The images coming out of the Philippines are wrenching. Last week, the country was hit with Typhoon Haiyan, which may be the strongest typhoon in recorded history. Then, it was then pelted with a tropical storm (not as badly as predicted, but the rain did threaten flooding and mudslides). The government has confirmed 1,774 deaths, although the count is expected to grow, and it says over 6.9 million people have been affected and nearly 320,000 have been displaced. Other sources report even higher numbers.
What does this mean for public health in the Philippines? Is the country poised for disease outbreaks?
According to Glenn Morris, the Director of the Emerging Pathogens Institute at the University of Florida, the most imminent dangers are not from infectious disease, but from trauma: scrapes and scratches that may get infected, broken bones, and any other injuries sustained in the storm’s strong winds. People with chronic illnesses, the estimated 95,270 pregnant women in the typhoon zone, and those with other daily health issues are also a concern. The World Health Organization and other groups are trying to fly in medical materials, including mobile hospitals with surgical supplies, antibiotics, and other basic medications.
Diarrheal diseases become a problem when there is damage to the water purification system and feces from people who are ill mixes with drinking water. Common examples include bacteria such as Shigella, E. coli, and Salmonella or viruses such as norovirus. Any of these can cause severe gastrointestinal distress and dehydration, though they are not likely to cause widespread fatalities.
More worrisome is cholera, which can spread quickly and cause many deaths, particularly after a major catastrophe like a typhoon. The cholera outbreak after the 2010 earthquake in Haiti, for example, has led to 684,085 cases and 8,361 deaths as of last month. But a similar outbreak in Philippines is not likely, in part because the country has a good public health infrastructure.
“There is the possibility that there might be some cholera transmission,” says Morris, “If there is a reasonable public health infrastructure and the ability to manage cases if and when they appear, I’m not too concerned about it. But it’s always a thing in the background that you worry about.”

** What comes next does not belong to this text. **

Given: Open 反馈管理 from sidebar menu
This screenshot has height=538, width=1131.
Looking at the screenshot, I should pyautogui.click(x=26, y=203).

The key to controlling diarrheal diseases will be providing people with clean water. The WHO is coordinating efforts to get water purification tablets to the region, and charities are trying to send water treatment systems. Identifying outbreaks before they can spread will also be crucial.
As far as vector-borne illnesses go, the main two threats in the Philippines are malaria and dengue. Both are spread by mosquitoes, which have more opportunities to reproduce in the standing puddles of water after a major storm. Both illnesses are present in the Philippines, and people who are displaced and sleeping outdoors are the most vulnerable to bites.
It’s too early to tell what parts of the infrastructure will hold up enough to withstand the spread of infectious disease and which will not, and reports out of the region aren’t promising. Storm damage has reportedly prevented aid workers from reaching remote and badly wrecked areas. Still, here’s hoping that health experts can hold back infectious illnesses so they can focus on more pressing medical problems.
**Update: Monday, November 18, 2013. **
The World Health Organization released a health assessment for the Philippines post-typhoon. In addition to the potential for diseases mentioned above, WHO is also concerned about the following:
-Acute respiratory illnesses including pneumonia, bronchiolitis, and bronchitis. This is particularly worrisome for children under the age of five.
-Measles. While vaccine coverage is apparently pretty good for most of the Philippines, this isn’t the case in the parts that were hit the worst by the typhoon.
-Leptospirosis: This bacterial illness is common in rat feces, which can contaminate drinking water.
-Tetanus: People with cuts and wounds are vulnerable to _Clostridium tetani _bacteria. While a relatively high number of children in the Philippines are vaccinated for tetanus, this isn’t true for the regions that have the most damage.
-Tuberculosis: The Philippines has the 9th highest TB levels in the world and the 2nd highest in the Western Pacific. It sounds like the health organization is mostly concerned with continuity of treatments for those already infected.
-Meningococcal disease: This bacterial infection can spread easily in cramped quarters. There was an outbreak in the Philippines in 2004-2005.
-Polio: While there have been no reports of polio in the Philippines for two decades and it was considered eradicated by 2000, there is a low rate of vaccination. Polio recently, and unexpectedly, cropped up in Syria.
-Japanese encephalitis: As with dengue and malaria, Japanese encephalitis is spread by mosquitoes, which may be able to reproduce more rapidly in the standing waters left by the storm. It isn’t wid
-Also, an update on malaria: While there are some parts of the Philippines where malaria is a problem, it isn’t widespread throughout the country.